La evidencia de un pensamiento, sin el cual no puedo respirar
Ninguno de los aquí presentes hizo promesa sobre la luna y las estrellas, sobre días templados y noches pletóricas de cometas. El idioma expresado fue el más simple, aquel en cuya sencillez se condensa el suero de la verdad, introyectado a través de la respiración. No hubo tratos, convenios, sino una inercia que no fue peligrosa ni amenazante. Fue la analogía de un salto al vacío nevado, donde sólo un milagro podría detener la caída vertiginosa, virar la propia existencia hacia rumbos distintos y terminar con la sofocante vaguedad del «ocioso día con día».
Pero llegaron los Siete Alados y despojaron de aire a la magnífica tranquilidad, carente de peligro e insomnios causados por innumerables orígenes. Era difícil que uno pudiese incluso abrir la boca y obtener un hueco de la atmósfera para continuar andando. Sería una entera faena apelar a la concentración metódica para explicar sentidos y razones envueltos en los procesos más sencillos de la vida, en los colores de las colinas o las esencias del polen diminuto.
Quizá por todo ello era arduo detectar cada una de las tonalidades en el éter durante una puesta de sol. Llegaba el sueño, pero no para descansar; era sólo un reflejo del tiempo adormecido por su propia marcha implacable. Hacía falta respirar, llenar de vida cada célula del cuerpo y lanzar con ello un suspiro sereno, teledirigido al punto exacto del plano cartesiano donde coincidirían las coordenadas en su razón fundamental. No se podría vivir sin esa palabra hecha viento, vagabunda corriente cuyo rumbo es siempre un misterio; sinceridad emitida que se tornó lentamente en la llave maestra para la transparencia integral del ser humano.
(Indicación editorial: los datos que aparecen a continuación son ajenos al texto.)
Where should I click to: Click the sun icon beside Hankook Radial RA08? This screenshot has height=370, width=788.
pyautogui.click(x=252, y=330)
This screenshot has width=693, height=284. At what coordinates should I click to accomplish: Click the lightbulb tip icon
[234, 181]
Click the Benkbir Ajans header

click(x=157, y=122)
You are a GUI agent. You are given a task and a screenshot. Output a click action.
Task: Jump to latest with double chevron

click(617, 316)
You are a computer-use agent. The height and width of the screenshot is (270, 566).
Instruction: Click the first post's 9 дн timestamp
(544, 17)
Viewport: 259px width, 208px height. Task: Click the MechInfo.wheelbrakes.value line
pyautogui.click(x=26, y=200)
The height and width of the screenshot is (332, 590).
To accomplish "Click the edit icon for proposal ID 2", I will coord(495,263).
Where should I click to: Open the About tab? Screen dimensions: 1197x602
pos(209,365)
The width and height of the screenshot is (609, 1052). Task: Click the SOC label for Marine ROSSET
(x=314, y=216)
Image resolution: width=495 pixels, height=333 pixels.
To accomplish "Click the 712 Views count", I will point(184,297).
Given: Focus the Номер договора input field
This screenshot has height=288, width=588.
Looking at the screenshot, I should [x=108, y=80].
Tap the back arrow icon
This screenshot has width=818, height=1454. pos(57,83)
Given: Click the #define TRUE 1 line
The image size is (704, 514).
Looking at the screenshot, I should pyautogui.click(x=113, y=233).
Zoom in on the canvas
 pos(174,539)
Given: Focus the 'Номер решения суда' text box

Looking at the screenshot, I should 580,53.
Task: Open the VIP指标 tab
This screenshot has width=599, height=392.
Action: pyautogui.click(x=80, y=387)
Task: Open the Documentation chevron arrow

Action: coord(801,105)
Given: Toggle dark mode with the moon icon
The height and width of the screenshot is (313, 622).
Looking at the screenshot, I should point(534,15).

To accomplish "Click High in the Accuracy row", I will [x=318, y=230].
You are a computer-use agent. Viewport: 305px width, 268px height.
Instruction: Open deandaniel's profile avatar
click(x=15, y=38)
Nada puede ser mejor. El calor del apresurado verano, la ausencia de nubes en el cielo que reflejaba su manto en el mar cerúleo, hasta la niebla asesina antes del alba, cada cual tenía sentido de ser. No procedía algún reproche a la naturaleza por lo que fuese aconteciendo. Por el contrario, vivir se hacía más sencillo, pues se orbitaba alrededor de un astro pequeño, de fulgor punzante y hermoso. La vida deja de ser una lucha para transmutar en un escenario límpido que se dirige por alguna mano sabia, una voz omnisciente y la presencia absoluta de ese vocablo trisílabo de multinomial trascendencia.
Respirar permite visualizar lo que a ojo desnudo es imposible de contemplar; invita a escuchar melodías con cada latido; arroja a construir pensamientos que son estratagemas previamente leídas por alguna mente sin intención hostil; convierte a un simple mortal en invasor de sueños, donde hay una terraza y dos tazas de té, una para cada extremo del universo hermoso. Y finalmente, empero, es lo que transforma las tardes en un lastre que cargar, en una oda sin pauta, en un poema sin letras: la falta de aire, es la falta de vida que esa totalidad ofrece.